The only part that is naive is to think that they don't do it.
Anyway, what's the problem?
It's intimate, it's seductive, heck, it does the job as a present when you're racking your brains about what to get the guy who has everything.
It's also done in a particular context. And this is the key. Just because you are allowing someone to see you naked in one moment in time, within the confines of a relationship, does not mean you are giving the okay for everyone to see you in such an intimate way.
Just like sex, intimate photographs are rooted in consent.
The lack of consent makes the difference between sex and sexual assault, between an intimate shot sent in a seductive manner, and maliciously posting that same sexually explicit image in public.
Let's not be militant about it - a bit of innocent bravado and glee is at play when lads show each other a quick flash of naked pictures they've been sent, while having the cop on not to forward them from their possession.
But intentionally posting the same pictures in public has a sinister undercurrent and if someone breaks those bonds of trust, they should face the consequences.
It is good then to see that a ban on people - and let's be straight about this: it is overwhelmingly men who are posting "revenge porn" on the internet - could become law within weeks in the UK.

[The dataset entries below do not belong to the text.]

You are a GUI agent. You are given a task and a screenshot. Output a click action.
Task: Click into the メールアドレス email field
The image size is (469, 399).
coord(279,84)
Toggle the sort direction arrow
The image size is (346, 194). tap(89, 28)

And Ireland would do well to follow suit.
We have reached a new frontier in the way we conduct sexual relationships and this would help to lay down a marker.
The pictures can be impossible to remove because they go viral, spreading rapidly to other sites.

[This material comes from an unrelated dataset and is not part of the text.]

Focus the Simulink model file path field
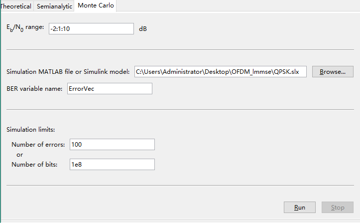Viewport: 360px width, 223px height. (x=221, y=72)
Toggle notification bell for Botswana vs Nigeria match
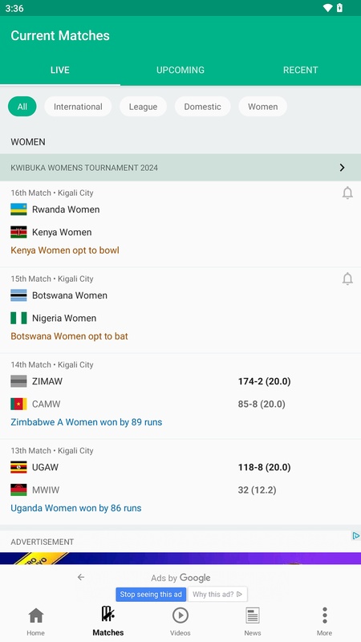The width and height of the screenshot is (361, 642). pos(347,278)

And stories are already commonplace about how they have destroyed careers and relationships.
So why wait until the horse has bolted?
With the US and UK dealing with hordes of cases, we can't complain that we didn't hear the warning shot.
In the meantime, the only thing I am left scratching my head over is the practice of headless nude shots.
Do you trust the person or not?
And if not, you have got to ask yourself if they really deserve seeing you naked in the first place.
It's worth noting that the new amendment, tabled by Liberal Democrat lords, is specifically related to the images of an "identifiable person".
So pucker up - because, ironically, the law will mean you'll be at your safest in plain sight wearing nothing but your smile.